Щипцовый : Дезертир.
18:31 21-07-2007
«Соскин-тоскин, я – Котовский! Чири-вири-вадзе Бум-ба-швили!
Ум-па, ум-па, ум-па-па…»
Над вечерним Завитинском гремит уголовная речёвка, по улице к вокзалу шагает батальон духов, в руках картонные коробки с сухпаем. Прохожие трусливо жмутся к стенам двухэтажных бараков, вид молодых бойцов страшен: лысые, в неподогнаных гимнастёрках и широких галифе, у многих на лицах ссадины и синяки, следы побоев сослуживцев.
«Смотрите, у них у всех посылки! Наверное, из дома получили», - комментируют увиденную процессию молодые девчата возле местного кинотеатра. Но нет, до дома семь тысяч километров и никто из этих ребят ещё не получил оттуда даже письма – позади только первый месяц службы, за который все они «показали себя» с плохой стороны.
Некоторые имеют хронические заболевания, кто-то слаб и не вынес тягот службы, кто-то наоборот слишком дерзок. Сейчас в их армейской жизни наступают тяжёлые перемены – их «продали» в другие части, в элитных войсках таким делать нечего. Всё просто, закон джунглей применим и в цивилизованном обществе, выживает сильнейший.
Невысокий сельский паренёк с лицом жигана хриплым голосом выводит:
«Соскин-тоскин, я – Котовский! Чири-вири-вадзе Бумбашвили!»
Сто пятьдесят человек пытаются в унисон исполнить незамысловатый припев:
«Ум-па, ум-па, ум-па-па…».
Это помогает отогнать страшные мысли о предстоящей неизвестности, что там ждёт на этой таинственной Красной Речке или Князе-Волконке в далёком Хабаровске.
Нас сопровождают сержанты из учебки и несколько офицеров, путь предстоит неблизкий, поедем в «общем» вагоне поезда Благовещенск – Хабаровск.
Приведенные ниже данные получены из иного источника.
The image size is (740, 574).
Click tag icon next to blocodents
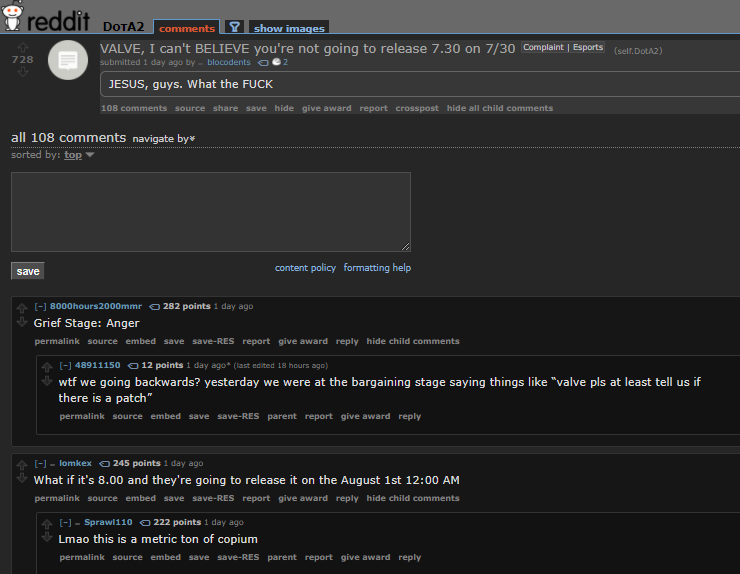tap(263, 62)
На все сто пятьдесят человек один вагон, счастливчиками оказываются занявшие третьи полки, остальные щемятся на жёстких деревянных сиденьях или по двое лежат на верхних полках.
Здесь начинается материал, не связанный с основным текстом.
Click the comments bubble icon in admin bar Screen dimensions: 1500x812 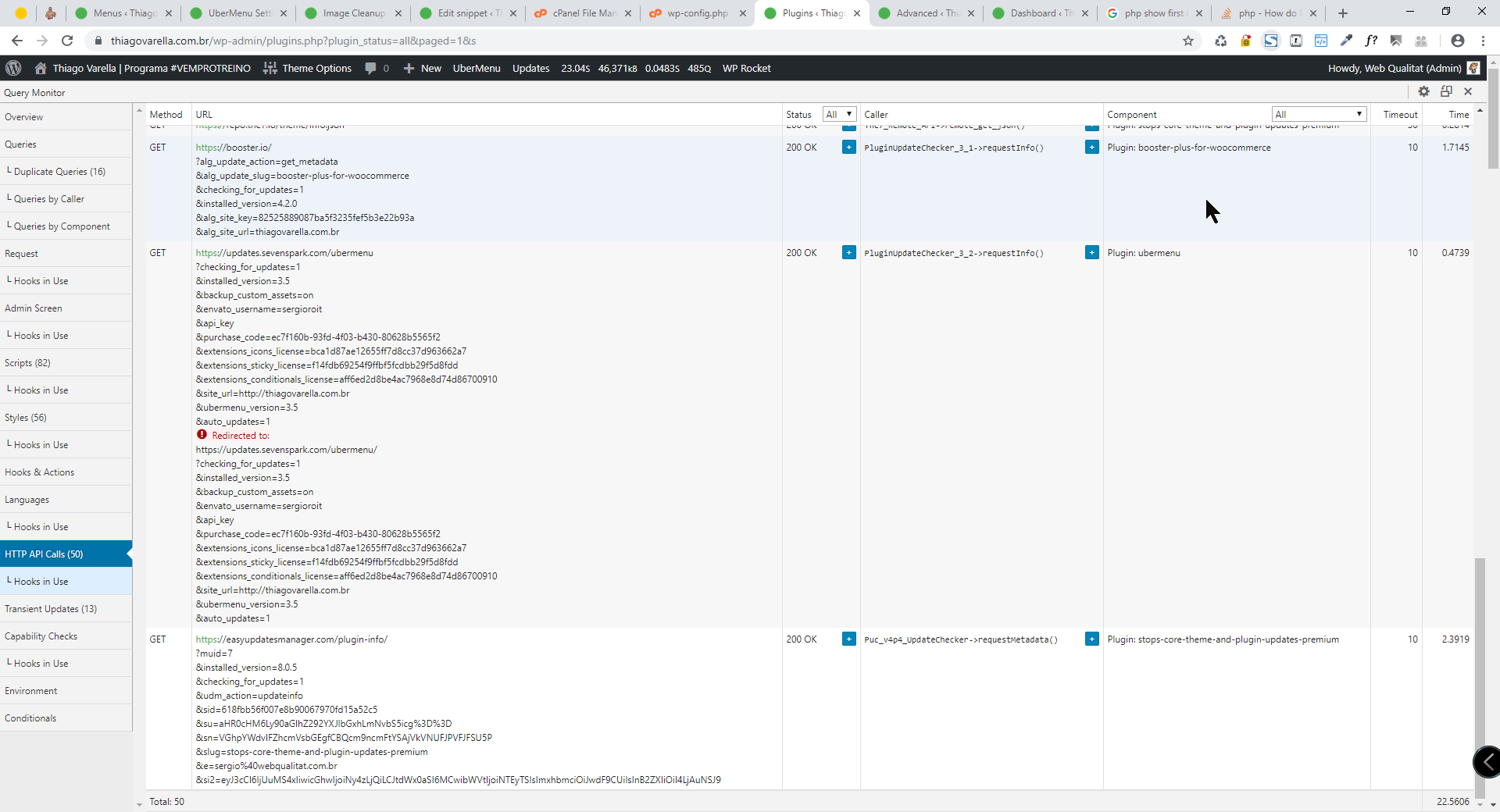click(371, 68)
Транссиб в этом месте неэлектрифицирован, пригородных электричек нет, вместо них ходят составы, целиком состоящие из жёстких «общих» вагонов с тепловозом. Местные называют такие поезда «бичевозами», проводниц нет, билетов никто не спрашивает, только в приграничных зонах милиция и военные осуществляют проверку паспортного режима.
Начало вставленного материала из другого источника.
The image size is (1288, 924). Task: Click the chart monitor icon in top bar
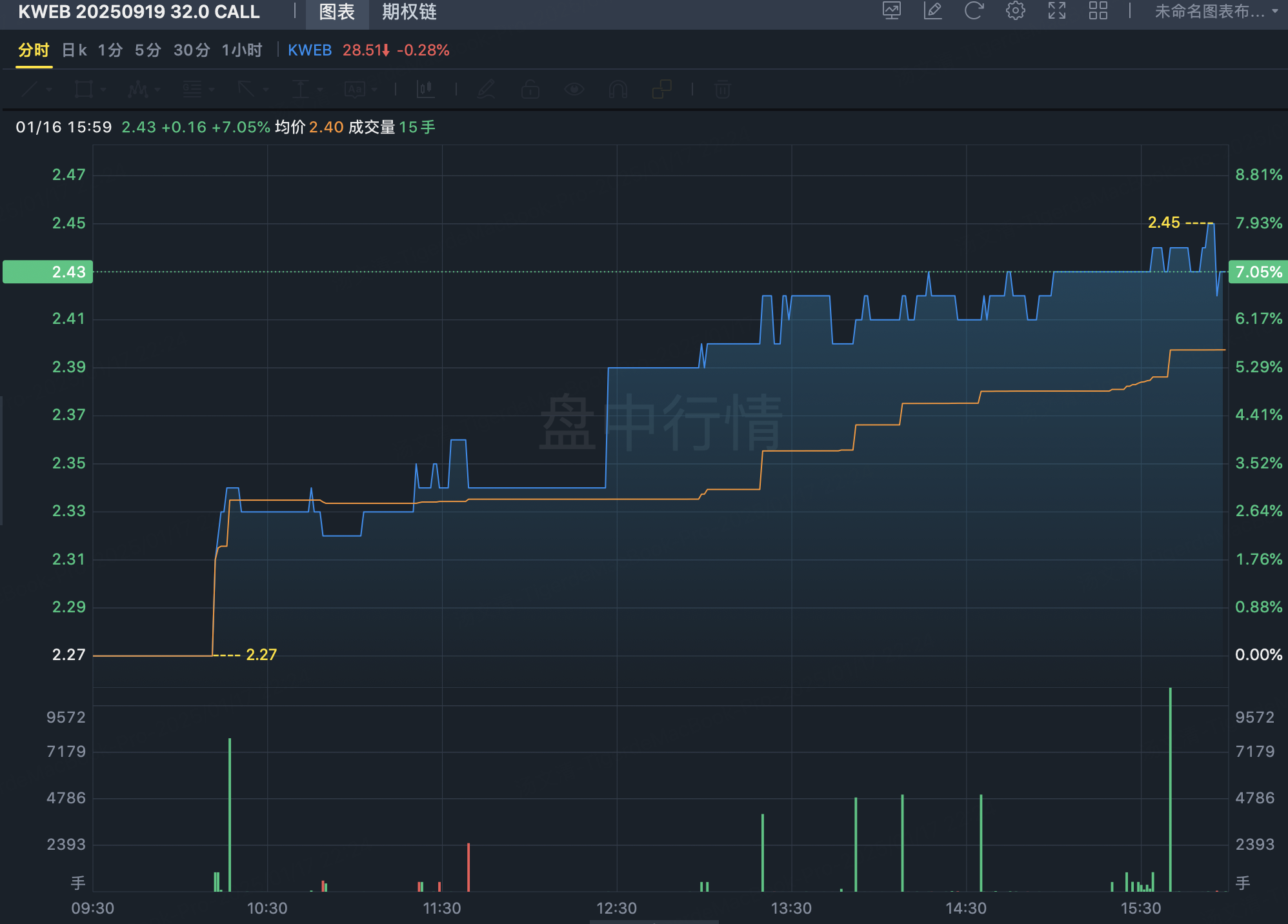[x=891, y=11]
С рассветом в окне замелькали невесёлые картины, посёлки Свободный и Облучье с железной дороги представляют собой сплошные зоны, обнесённые высоким забором и окутанные колючей проволокой, стало совсем неуютно. Днём проезжали Биробиджан, в вагоне началось шевеление, забеспокоились офицеры. «За Кантором смотрите!» - дали они указание сержантам, опасаясь побега духа-еврея, жителя этого города, уже неоднократно срывавшегося в самоходы.
К вечеру приехали в Хабаровск, там погрузились в машины и оказались на хабаровской пересылке в Красной Речке. От сухих пайков ничего не осталось, но голод не чувствовался, все были угнетены плохими предчувствиями, назревала паника – ночью ожидалось жестокое избиение, таковы правила всех пересылок: и военных, и тюремных.
В сопровождающих нашей группы был сержант Алдошин, балерун окончивший хореографическое училище в Харькове. Используя его имя, я решил бежать. Пройдя к воротам части, где дежурил наряд, крикнул в окружавший сад: «Сержант Алдошин, вас ищут!» Потом вышел за территорию и вновь прокричал, охрана безучастно наблюдала за моими действиями, и я дошёл до угла забора, где и сорвался на бег.
Неведомо было мне тогда, что совершил очень удачный побег: из состава старой части я был выписан, а к новой ещё не приписали, то есть числился в мёртвых душах и мог бы спокойно при удачных обстоятельствах наладить гражданскую жизнь, не опасаясь преследований со стороны карающих органов.
Но удача осталась дома, а впереди был всего лишь месяц свободы.